NEW YORK – On September 11th, I visited Ground Zero and stood there in a driving rain while the names of the 3,000 innocent victims were read by the bereaved families and cops and firemen.
Eight years.
And, as I wrote in my column that day for GlobalPost, there are hard questions that linger: how is it possible that we have not completed the construction of a 9-11 monument, what have we accomplished in Afghanistan and how did we go so far astray in Iraq?
It was a somber moment to reflect on eight years of reporting in Afghanistan and Iraq and in the London bombings and the Madrid bombings and the seemingly endless struggle that came to be called “The Long War” during the Bush administration and that these days seems to have no name at all. Check out two interviews I did about the anniversary of September 11 on John Hockenberry’s The Takeaway, the kick-ass, morning radio show produced by Public Radio International out of WNYC in New York, and on our editorial partner WorldFocus, produced out of WNET in New York and aired on PBS television stations.
I was thinking about all the datelines form which I had filed on this long, struggle against terrorism. And about one place in particular, Ganjgal, Afghanistan, where four US Marines were killed last week in an ambush. McClatchy Newspapers correspondent, Jonathan S. Landay, an excellent combat reporter, was embedded with the unit that entered the village in the Sarkani district and walked into the ambush. Landay’s harrowing account is must reading to understand just how bad things are over there.
But I have some unique background on Ganjgal, a village in Kunar Province. I was there for The Boston Globe on the fifth anniversary of 9-11 and it provided the centerpiece of a special report — with video, audio, written dispatches and excellent photography by VII’s Gary Knight — on the perils of the US’ “forgotten war” in Afghanistan. (That report was in many ways a precursor of the GlobalPost special report “Life, Death and the Taliban.”) In 2006 , I wrote about how insurgents fired rockets down on the Forward Operation Base that is adjacent to the village. The attack shook us and we awoke to US and Afghan forces returning fire into the darkness at an unseen enemy. The local US commander was surprised by the attack because the village was considered sympathetic to the Americans set up in the FOB next door. In fact, in the trite shorthand that goes with war, the commander called them “our friendlies.”
Back then, I reported how, after meeting with village elders from Ganjgal in the following days, we learned that the village elders had allowed Pakistani militants to set up the attack because the village was angry that several of its elders had been captured and detained and were being held in Bagram on no charges.

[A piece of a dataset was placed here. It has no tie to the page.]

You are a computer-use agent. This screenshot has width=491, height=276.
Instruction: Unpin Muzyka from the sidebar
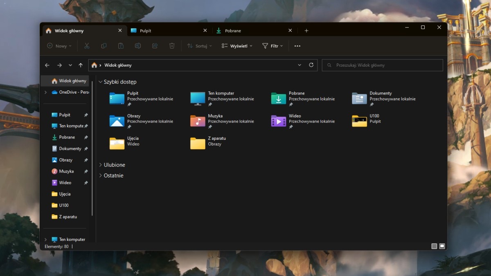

There were allegations of torture and brutal treatment. There was a mistrust brewing between the village and the FOB
and you could feel it taking shape back then. Now, it is my understanding, that several of those village elders have never been released from Bagram and now there is an open hostility between Ganjgal and the nearby FOB. In every village in Afghanistan where insurgents are engaged in battle against the US and the coalition, there is a back story like this one. The only way the US will ever be effective in Afghanistan is for its troops to know these back stories, to understand where the hostility of that village comes from. And then, to have the courage and the wisdom to examine whether in fact its village elders were wrongly accused and unlawfully detained. And if they establish that is the case, they should work hard to correct the error and secure the men’s release. That will go a very long way in turning that village around to become what General Petraeus calls, “reconcilables,” or what the local commander called, “our friendlies.”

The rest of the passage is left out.